1Department of Gynecology and Obstetrics, University Hospital RWTH Aachen, 52074 Aachen, Germany
2Department of Orthopaedic Trauma, University Hospital RWTH Aachen, 52074 Aachen, Germany
3Department of Diagnostic and Interventional Radiology, University Hospital RWTH Aachen, 52074 Aachen, Germany

Received 30 October 2013; Accepted 12 December 2013; Published 16 January 2014

Academic Editors: E. Cosmi, C. Ficicioglu, G. Monni, and E. F. C. Murta

Copyright © 2014 C. Gräf et al. This is an open access article distributed under the Creative Commons Attribution License, which permits unrestricted use, distribution, and reproduction in any medium, provided the original work is properly cited.

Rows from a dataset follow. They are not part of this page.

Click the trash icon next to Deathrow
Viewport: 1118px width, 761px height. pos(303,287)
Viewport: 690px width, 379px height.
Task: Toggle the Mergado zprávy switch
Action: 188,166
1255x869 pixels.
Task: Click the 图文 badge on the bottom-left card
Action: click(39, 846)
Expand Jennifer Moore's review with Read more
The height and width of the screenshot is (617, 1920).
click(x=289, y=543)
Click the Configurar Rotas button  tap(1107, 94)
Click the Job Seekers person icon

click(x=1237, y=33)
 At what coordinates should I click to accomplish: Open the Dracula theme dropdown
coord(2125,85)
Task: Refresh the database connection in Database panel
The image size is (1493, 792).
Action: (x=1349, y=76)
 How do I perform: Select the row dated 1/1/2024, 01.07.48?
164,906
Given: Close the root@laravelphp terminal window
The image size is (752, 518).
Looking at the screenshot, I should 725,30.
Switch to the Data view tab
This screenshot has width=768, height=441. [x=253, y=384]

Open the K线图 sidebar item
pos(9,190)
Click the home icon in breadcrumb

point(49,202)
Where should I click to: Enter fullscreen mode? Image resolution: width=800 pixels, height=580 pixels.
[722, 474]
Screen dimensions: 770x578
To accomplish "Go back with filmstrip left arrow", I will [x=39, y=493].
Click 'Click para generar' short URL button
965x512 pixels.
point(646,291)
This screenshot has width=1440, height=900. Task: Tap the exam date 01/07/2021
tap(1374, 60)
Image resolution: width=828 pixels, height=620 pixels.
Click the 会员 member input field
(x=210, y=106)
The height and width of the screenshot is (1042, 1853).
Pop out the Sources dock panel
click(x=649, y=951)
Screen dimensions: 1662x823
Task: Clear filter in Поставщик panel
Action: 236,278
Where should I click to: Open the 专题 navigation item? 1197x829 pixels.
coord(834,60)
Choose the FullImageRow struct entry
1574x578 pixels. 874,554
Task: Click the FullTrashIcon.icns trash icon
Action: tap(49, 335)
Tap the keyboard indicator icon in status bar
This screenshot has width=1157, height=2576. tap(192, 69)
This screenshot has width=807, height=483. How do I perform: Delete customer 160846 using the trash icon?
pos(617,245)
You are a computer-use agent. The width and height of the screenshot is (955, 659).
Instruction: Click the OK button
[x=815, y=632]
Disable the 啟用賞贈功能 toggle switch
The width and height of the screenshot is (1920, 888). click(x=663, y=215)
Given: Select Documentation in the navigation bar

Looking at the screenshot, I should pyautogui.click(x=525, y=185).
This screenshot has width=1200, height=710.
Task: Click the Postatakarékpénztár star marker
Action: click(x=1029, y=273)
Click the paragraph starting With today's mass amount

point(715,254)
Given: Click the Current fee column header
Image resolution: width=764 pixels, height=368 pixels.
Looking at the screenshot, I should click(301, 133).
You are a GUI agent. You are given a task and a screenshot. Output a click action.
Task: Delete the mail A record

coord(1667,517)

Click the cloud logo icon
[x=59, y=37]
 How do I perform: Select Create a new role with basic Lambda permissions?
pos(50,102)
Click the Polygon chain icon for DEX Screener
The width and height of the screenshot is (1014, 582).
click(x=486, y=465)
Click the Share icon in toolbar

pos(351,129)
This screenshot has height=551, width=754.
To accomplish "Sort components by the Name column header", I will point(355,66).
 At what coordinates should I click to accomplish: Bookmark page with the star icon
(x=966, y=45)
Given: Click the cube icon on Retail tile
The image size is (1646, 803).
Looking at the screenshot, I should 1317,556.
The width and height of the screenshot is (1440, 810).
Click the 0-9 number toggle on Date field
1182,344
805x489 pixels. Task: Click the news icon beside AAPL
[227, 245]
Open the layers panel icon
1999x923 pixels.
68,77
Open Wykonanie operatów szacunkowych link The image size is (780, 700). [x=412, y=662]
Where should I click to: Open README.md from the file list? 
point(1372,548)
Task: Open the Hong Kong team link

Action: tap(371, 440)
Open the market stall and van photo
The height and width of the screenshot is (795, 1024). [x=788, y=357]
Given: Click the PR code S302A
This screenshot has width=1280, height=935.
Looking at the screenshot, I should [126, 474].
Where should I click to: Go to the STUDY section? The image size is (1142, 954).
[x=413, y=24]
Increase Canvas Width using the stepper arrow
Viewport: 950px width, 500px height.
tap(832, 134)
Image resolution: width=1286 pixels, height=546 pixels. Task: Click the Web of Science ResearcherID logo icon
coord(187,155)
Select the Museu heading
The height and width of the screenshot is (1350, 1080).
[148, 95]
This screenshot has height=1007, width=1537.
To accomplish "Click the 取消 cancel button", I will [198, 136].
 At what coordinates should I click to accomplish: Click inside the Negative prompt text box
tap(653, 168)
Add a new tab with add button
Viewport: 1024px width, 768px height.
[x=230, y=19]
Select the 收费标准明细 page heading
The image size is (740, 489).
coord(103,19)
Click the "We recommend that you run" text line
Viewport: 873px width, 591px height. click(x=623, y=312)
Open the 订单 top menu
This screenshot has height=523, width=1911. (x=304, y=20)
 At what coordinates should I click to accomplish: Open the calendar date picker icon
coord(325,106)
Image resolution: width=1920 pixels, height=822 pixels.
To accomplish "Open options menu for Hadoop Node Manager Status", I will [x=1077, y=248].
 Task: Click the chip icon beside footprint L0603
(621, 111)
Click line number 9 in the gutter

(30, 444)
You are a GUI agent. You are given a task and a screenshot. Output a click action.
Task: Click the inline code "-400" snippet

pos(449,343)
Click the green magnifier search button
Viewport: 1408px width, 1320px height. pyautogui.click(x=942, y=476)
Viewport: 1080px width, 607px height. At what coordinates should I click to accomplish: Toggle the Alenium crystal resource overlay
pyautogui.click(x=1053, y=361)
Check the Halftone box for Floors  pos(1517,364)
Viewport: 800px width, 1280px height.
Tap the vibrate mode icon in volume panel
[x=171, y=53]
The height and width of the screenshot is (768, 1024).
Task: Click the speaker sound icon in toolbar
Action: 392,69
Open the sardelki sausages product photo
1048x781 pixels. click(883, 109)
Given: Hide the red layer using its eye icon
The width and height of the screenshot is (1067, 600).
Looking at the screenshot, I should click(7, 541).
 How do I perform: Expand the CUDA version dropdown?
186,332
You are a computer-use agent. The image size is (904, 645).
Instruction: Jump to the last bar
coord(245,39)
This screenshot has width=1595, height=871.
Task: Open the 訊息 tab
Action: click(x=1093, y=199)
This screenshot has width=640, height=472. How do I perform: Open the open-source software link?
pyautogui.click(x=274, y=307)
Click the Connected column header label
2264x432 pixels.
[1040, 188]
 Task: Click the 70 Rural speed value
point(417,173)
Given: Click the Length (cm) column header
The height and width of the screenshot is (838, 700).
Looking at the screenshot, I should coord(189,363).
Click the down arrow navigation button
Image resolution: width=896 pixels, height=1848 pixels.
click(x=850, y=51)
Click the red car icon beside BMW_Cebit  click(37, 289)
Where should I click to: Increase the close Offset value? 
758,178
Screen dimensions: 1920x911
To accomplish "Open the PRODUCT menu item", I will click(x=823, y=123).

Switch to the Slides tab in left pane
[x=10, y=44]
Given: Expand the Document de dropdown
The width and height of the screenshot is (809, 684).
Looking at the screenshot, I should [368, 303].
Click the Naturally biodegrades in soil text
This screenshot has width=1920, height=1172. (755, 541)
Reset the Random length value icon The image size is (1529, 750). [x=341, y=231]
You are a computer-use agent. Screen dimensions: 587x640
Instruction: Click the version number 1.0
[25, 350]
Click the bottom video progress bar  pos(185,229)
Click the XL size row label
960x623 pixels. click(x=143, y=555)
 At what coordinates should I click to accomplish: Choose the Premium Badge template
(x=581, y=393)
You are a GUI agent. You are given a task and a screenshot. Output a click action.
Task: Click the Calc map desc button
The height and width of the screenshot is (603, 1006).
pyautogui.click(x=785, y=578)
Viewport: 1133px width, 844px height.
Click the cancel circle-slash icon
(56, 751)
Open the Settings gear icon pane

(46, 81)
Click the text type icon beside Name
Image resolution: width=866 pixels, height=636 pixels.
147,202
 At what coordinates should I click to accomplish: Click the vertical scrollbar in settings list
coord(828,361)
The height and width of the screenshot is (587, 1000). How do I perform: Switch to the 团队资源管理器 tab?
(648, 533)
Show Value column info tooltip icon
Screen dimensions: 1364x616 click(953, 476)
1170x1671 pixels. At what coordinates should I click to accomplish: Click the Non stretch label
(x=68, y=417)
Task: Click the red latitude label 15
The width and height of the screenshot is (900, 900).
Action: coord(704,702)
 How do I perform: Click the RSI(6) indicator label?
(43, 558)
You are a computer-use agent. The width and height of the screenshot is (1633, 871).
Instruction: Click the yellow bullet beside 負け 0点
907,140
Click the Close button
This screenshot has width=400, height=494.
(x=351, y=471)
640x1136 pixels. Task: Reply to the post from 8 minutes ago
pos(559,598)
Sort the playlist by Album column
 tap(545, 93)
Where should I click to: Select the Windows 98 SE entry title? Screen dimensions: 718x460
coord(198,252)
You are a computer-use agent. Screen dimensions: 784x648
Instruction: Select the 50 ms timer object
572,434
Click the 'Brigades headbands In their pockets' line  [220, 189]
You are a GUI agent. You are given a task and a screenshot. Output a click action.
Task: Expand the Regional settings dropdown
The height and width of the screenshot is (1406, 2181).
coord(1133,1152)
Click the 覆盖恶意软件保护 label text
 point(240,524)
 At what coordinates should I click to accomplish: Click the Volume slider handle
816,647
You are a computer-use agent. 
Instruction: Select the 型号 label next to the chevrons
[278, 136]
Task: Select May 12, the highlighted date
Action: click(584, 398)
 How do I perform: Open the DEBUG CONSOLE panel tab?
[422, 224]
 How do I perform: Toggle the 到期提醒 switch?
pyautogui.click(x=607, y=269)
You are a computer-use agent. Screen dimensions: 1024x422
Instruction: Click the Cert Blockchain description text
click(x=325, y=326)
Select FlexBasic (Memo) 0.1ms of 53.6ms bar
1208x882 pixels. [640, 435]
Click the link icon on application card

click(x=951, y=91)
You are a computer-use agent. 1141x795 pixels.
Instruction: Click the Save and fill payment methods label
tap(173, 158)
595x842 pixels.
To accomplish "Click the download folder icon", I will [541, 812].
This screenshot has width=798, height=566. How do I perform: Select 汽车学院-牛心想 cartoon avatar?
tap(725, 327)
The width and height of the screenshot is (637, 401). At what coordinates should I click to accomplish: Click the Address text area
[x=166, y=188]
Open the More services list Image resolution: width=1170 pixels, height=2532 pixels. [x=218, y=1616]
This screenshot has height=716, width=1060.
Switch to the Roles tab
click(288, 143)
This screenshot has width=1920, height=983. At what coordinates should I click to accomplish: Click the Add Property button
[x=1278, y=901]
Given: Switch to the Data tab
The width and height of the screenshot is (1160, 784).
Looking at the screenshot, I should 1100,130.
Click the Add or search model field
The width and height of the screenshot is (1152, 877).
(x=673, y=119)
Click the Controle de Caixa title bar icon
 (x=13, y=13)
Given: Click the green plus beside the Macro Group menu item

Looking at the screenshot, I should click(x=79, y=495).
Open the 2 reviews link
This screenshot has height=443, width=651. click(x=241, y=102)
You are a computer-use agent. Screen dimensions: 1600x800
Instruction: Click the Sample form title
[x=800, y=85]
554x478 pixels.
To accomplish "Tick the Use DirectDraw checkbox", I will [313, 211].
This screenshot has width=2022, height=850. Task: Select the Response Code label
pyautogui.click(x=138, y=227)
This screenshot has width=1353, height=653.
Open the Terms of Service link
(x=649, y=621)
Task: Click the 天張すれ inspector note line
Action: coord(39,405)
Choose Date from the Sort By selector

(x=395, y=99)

Parturition-induced rupture of pubic symphysis is an uncommon but severe complication of delivery. Characteristic symptoms are an immediate onset of suprapubic and/or sacroiliac pain within the first 24 hours postpartum, often accompanied by an audible crack. Diagnosis can be confirmed by imaging including X-ray, Magnet Resonance Imaging (MRI), and ultrasound. However, there is no consensus on the optimal therapy. Conservative treatment is predominantly used. It has been reported that, in cases of extreme symphyseal rupture with pelvic instability or persisting pain after conservative therapy, operative treatment achieves a successful outcome. In this report, we present a case of a twenty-year-old primigravida who developed suprapubic pain after a nonoperative vaginal birth with shoulder dystocia. A rupture of pubic symphysis with a gap of 60 mm was confirmed by means of X-ray and MRI. Simultaneously, other pelvic joint injuries could be excluded. Operative treatment by an open reduction and internal plate fixation yielded excellent results.